Sunday night, he was the sole Denver Nuggets representative in the NBA All-Star Game. What he did there is largely irrelevant and will be forgotten. But as Denver fans know well, there is something deeper and more profound for Jokić’s excellence.
Indeed, he is one of one, as prominent and long-time NBA broadcaster Kevin Harlan explains.
“I’ve not seen the likes of him before,” Harlan explained.
And that’s saying a lot, because as he notes, whenever he’s seen the true greats of the NBA, he’s seen echoes of a past legend in the league. That was always the case — until Nikola Jokić.
“I could honestly say that when I saw Kobe (Bryant), I saw (Michael) Jordan,” Harlan said. “When I see LeBron (James), I see a combination of Wes Unseld and Jordan and Kobe and everything in between, because he’s just so much bigger and so much more of a brute force and he does it differently.
“Jokić, I’ve never seen.”
It’s #AllStarGame night in the NBA, and we all know there is a star among the brightest stars, and that’s the Nuggets’ Nikola Jokić.
As @NBAonTNT’s Kevin Harlan tells me, Jokić is an all-time unicorn. “This is my 37th year in the NBA; I’ve never seen anything like him.” pic.twitter.com/lMYhjm4zXX
— Andrew Mason (@MaseDenver) February 18, 2024
The closest comparison Harlan could find was Lithuanian legend Arvydas Sabonis. But by the time he made it to the NBA with the Portland Trail Blazers in the 1990s, his physical prime was long since in the past.
“And I did a couple of Arvydas Sabonis games, the great [Lithuanian] player, many, many decades ago,” Harlan said. “He was a terrific passer. But we saw him at the end of his career. We saw him when the body was failing him and he wasn’t the same player.”

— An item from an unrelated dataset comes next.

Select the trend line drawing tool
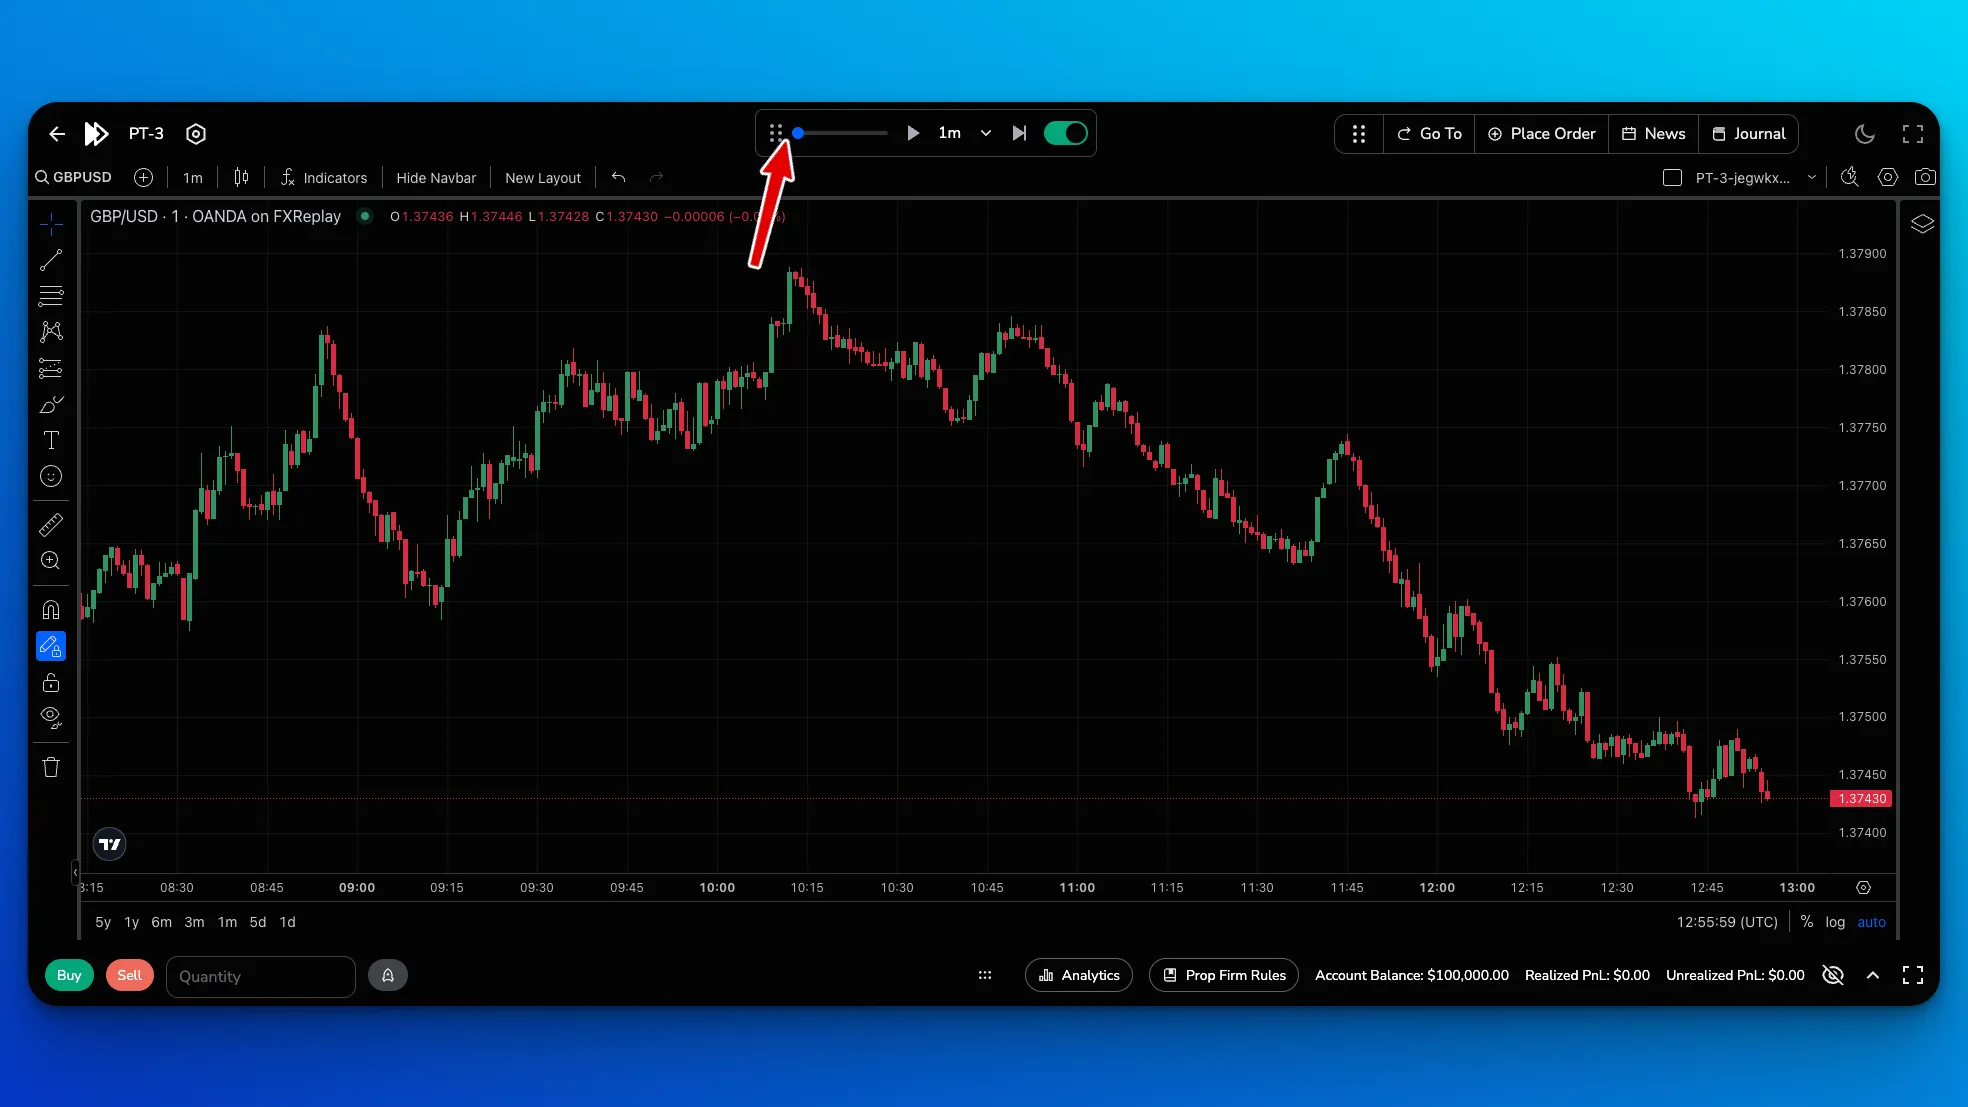Image resolution: width=1968 pixels, height=1107 pixels. 51,260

Thus, Nikola Jokić is more than just a great player perhaps on his way to a third NBA MVP that would place him among a select club that includes just eight names: Moses Malone, Magic Johnson, Larry Bird, LeBron James, Wilt Chamberlain, Bill Russell, Michael Jordan and the all-time record holder, six-time MVP Kareem Abdul-Jabbar.
“So, Jokić in the way he passes, is incomparable,” Harlan said. “His ability to withstand contact and fight through it so effortlessly — and I know he’s exerting a lot of effort, but it doesn’t look that way — is incredible. He’s so much stronger than I think we give him credit for.
“His ability, his vision to see those around him, understand when the team needs him and when he needs to be facilitating — because he demands so much respect by the opposing defense — like, it’s all of it, Andrew. It’s all of this stuff that just makes him one of a kind. And this is my 37th year in the NBA, I’ve never seen anything like him.”
And since the 1980s, Harlan has seen them all. He began broadcasting NBA games in 1982 — so long ago that the team for which he worked, the Kansas City Kings, hasn’t had that name and franchise location in nearly 39 years.
Harlan has witnessed more than half of the NBA’s history. And in his eyes, there’s no one like Nikola Jokić.